The obsession with almonds can be traced way back to 1400 B.C., when the nuts were mentioned in the Bible. Later, almond trees took root in modern-day Spain, Morocco, Greece, and Israel, and eventually, almond trees found a home in California. But it wasn’t until the 20th century that the California almond industry blossomed. Today, almonds grow on over half a million acres and are the state’s top agricultural export. (1) If you were to look at an almond on the tree, it’d appear nothing like you’re used to seeing in your salads and trail mix. Almonds have a hard, green shell, which cracks open right before harvest. After harvest, they’re dried, and the shell and hull are removed. That’s when they look like the little brown almonds you know and love. (2) Today, you can buy almonds in various forms: whole, sliced, slivered, or chopped, or as almond flour, milk, paste, or oil. Each is uniquely delicious in its own right, and all are good for you. Calories: 164 Protein: 6 grams (g) Fat: 14 g Saturated fat: 1 g Monounsaturated fat: 9 g Polyunsaturated fat: 3 g Carbohydrates: 6 g Fiber: 3.5 g Sugars: 1 g

Almonds vs. Other Nuts: How Do They Compare?

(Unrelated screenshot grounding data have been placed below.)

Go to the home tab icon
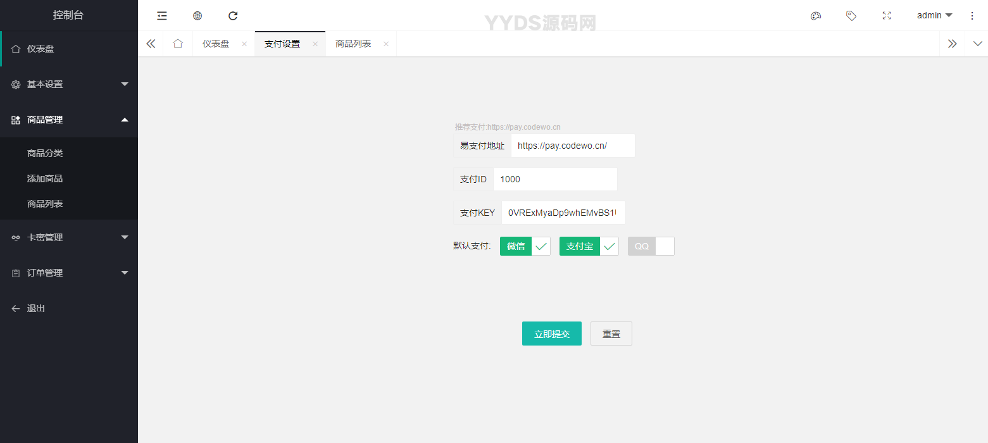tap(178, 44)
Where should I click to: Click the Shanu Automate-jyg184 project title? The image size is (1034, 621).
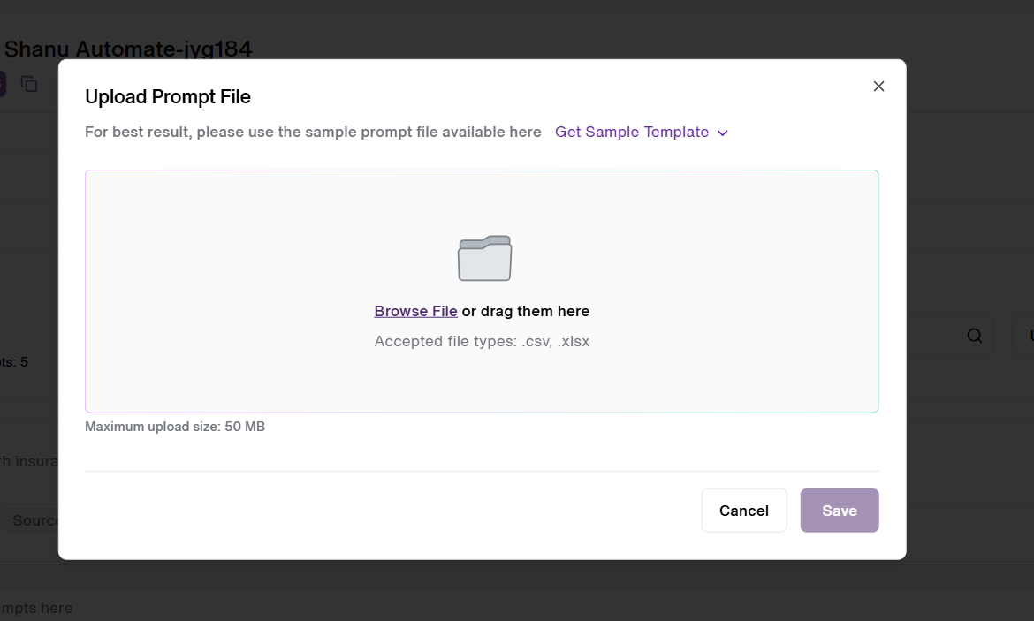pos(128,48)
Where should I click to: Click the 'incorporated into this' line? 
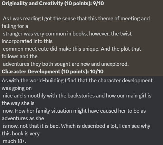point(27,41)
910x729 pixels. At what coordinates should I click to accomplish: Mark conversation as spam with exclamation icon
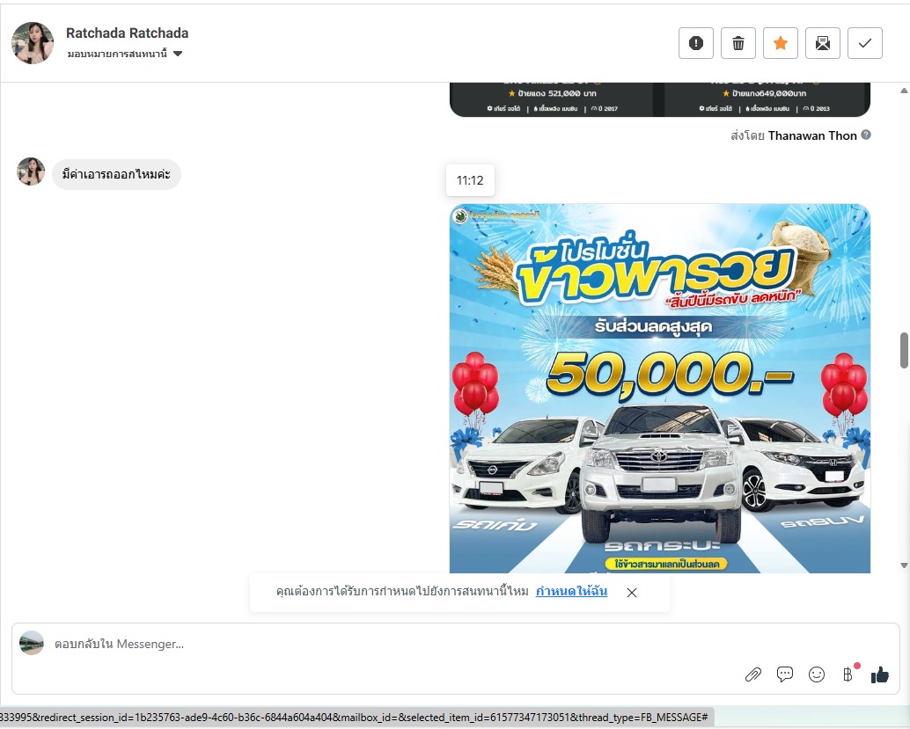pos(695,43)

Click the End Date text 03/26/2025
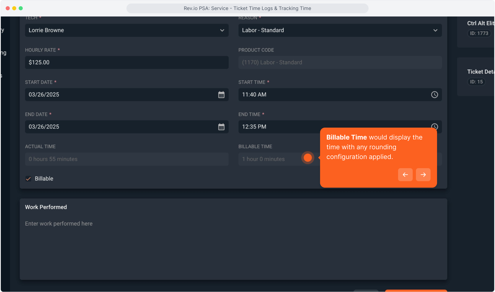click(44, 127)
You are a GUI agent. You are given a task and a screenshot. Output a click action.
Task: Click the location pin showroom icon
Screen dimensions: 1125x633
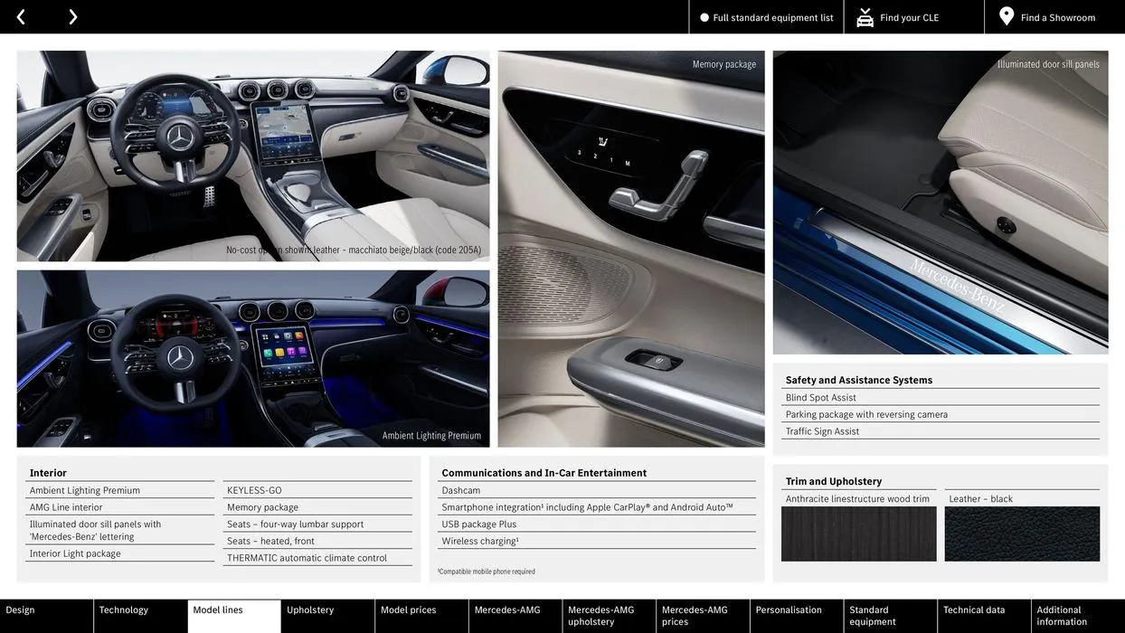[x=1007, y=16]
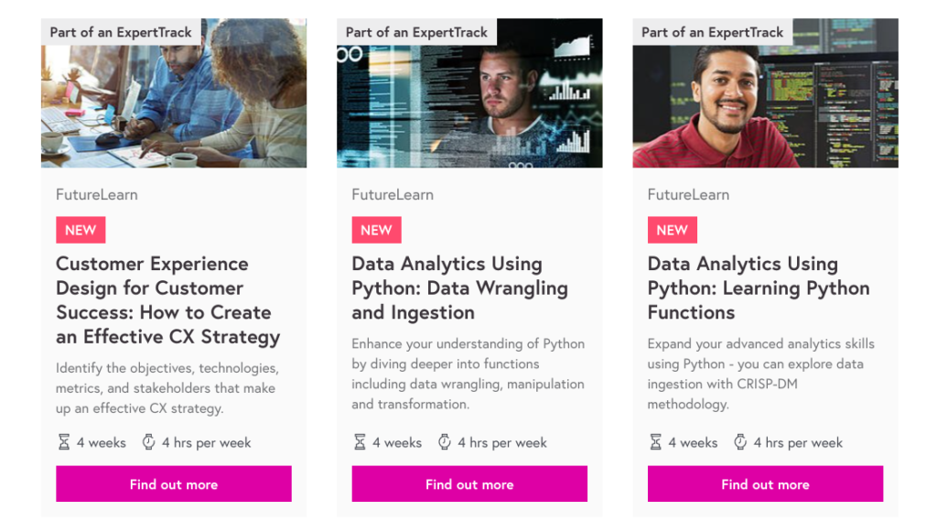Image resolution: width=937 pixels, height=532 pixels.
Task: Click FutureLearn provider name on middle card
Action: [x=393, y=194]
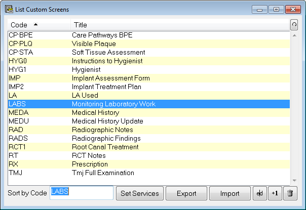This screenshot has height=210, width=306.
Task: Select the Implant Assessment Form row
Action: pyautogui.click(x=149, y=78)

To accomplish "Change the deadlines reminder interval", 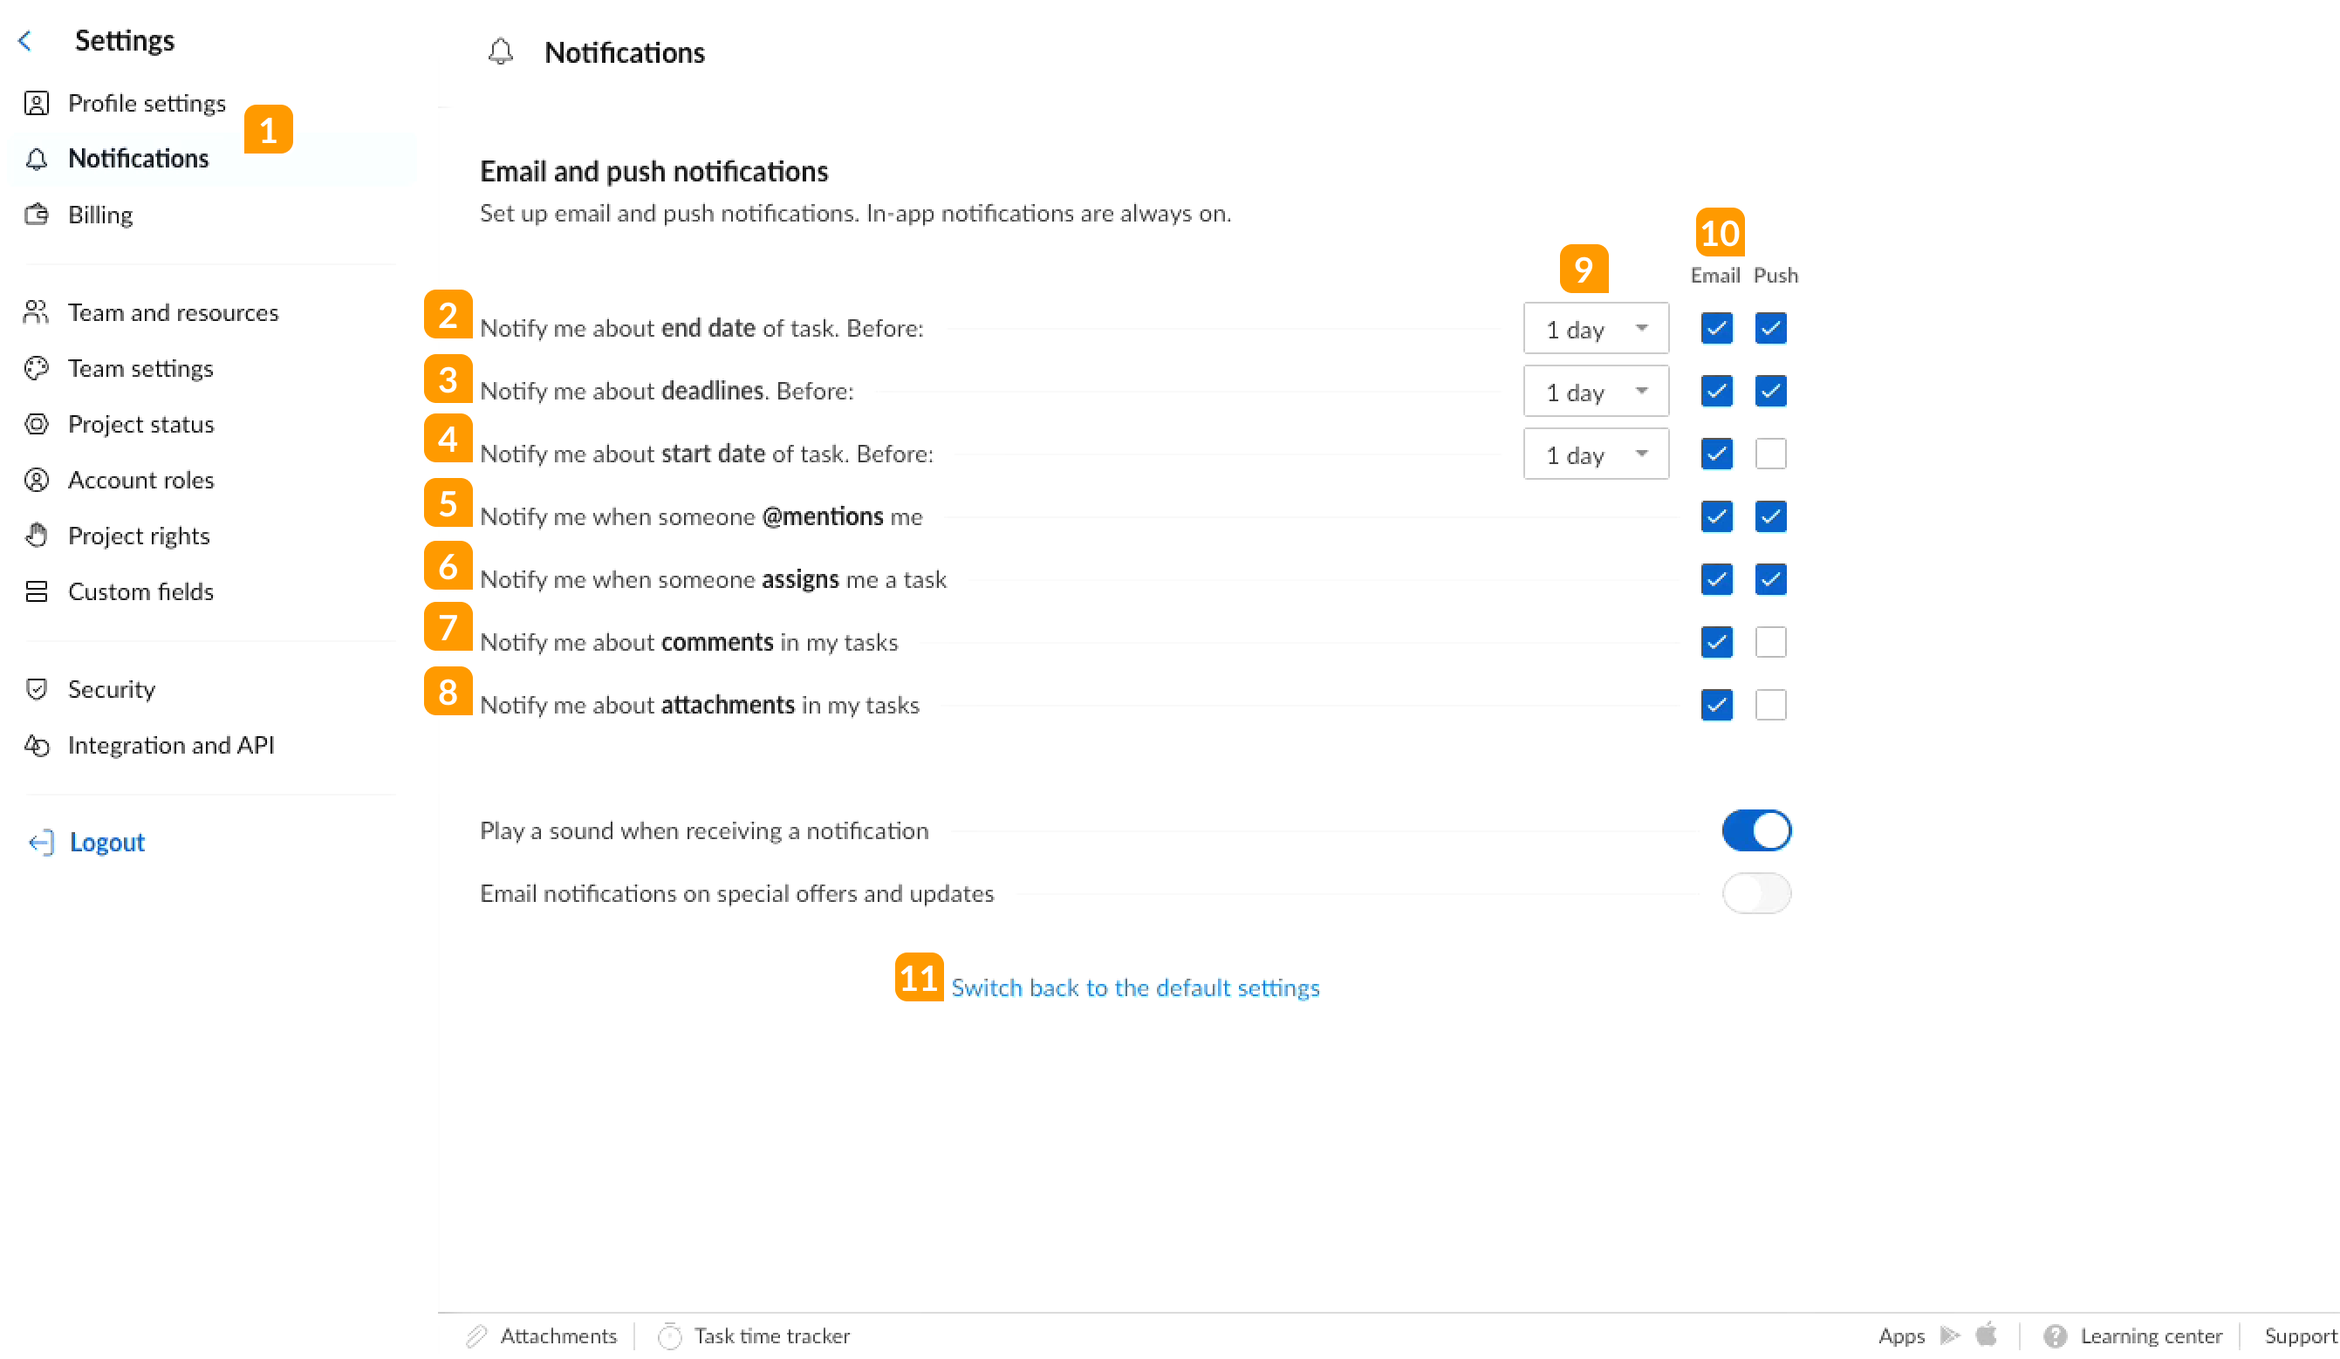I will click(x=1595, y=391).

Here’s how 1 oz of other nuts stack up against almonds. (5,6,7,8)

Walnuts 

Calories: 185 Protein: 4 g Fat: 18 g Monounsaturated fat: 3 g Polyunsaturated fat: 13 g Saturated fat: 2 g Carbohydrates: 4 g Fiber: 2 g Sugars: 1 g

Macadamia Nuts

Calories: 204 Protein: 2 g Fat: 21.5 g Monounsaturated fat: 17 g Polyunsaturated fat: 0 g Saturated fat: 3 g Carbohydrates: 4 g Fiber: 2 g Sugars: 1 g

Cashews

Calories: 157 Protein: 5 g Fat: 12 g Monounsaturated fat: 7 g Polyunsaturated fat: 2 g Saturated fat: 2 g Carbohydrates: 9 g Fiber: 1 g Sugars: 2 g

Pistachios

Calories: 159 Protein: 6 g Fat: 13 g Monounsaturated fat: 7 g Polyunsaturated fat: 4 g Saturated fat: 2 g Carbohydrates: 8 g Fiber: 3 g Sugars: 2 g Almonds are the clear winner when it comes to fiber and protein. They’re also naturally low in sugars and are one of the lowest calorie nuts.

They May Help Boost Your Heart Health

Almonds can help keep your ticker in shape. In a small study that looked at 48 healthy adults with high LDL (“bad”) cholesterol, which is linked to heart disease, eating 1.5 oz of almonds per day for six weeks decreased LDL cholesterol as well as belly fat compared with people who ate the same number of calories in a muffin. (Both groups’ diets contained the same amount of cholesterol and saturated fat.) The authors conclude that replacing a higher carbohydrate snack with almonds may be a heart-healthy swap. (9)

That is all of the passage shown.